_About this task_.
Only the lines from the one containing "Instruction: Open the" through the end of the material are to be echoed, each exactly as it appears.

+++++

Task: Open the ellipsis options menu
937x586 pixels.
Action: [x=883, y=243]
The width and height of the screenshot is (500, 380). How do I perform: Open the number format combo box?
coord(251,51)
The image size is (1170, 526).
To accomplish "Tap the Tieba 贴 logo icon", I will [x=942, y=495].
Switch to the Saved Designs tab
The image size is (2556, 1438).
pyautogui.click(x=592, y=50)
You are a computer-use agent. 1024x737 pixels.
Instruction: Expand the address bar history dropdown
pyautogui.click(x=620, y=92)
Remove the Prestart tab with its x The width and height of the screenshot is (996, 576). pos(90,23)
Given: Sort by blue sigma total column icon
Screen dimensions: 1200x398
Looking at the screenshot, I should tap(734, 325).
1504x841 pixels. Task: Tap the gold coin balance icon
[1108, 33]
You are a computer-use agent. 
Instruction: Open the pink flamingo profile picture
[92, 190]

+++++

_Solved problem_.
Instruction: Open the pink flamingo profile picture
[92, 190]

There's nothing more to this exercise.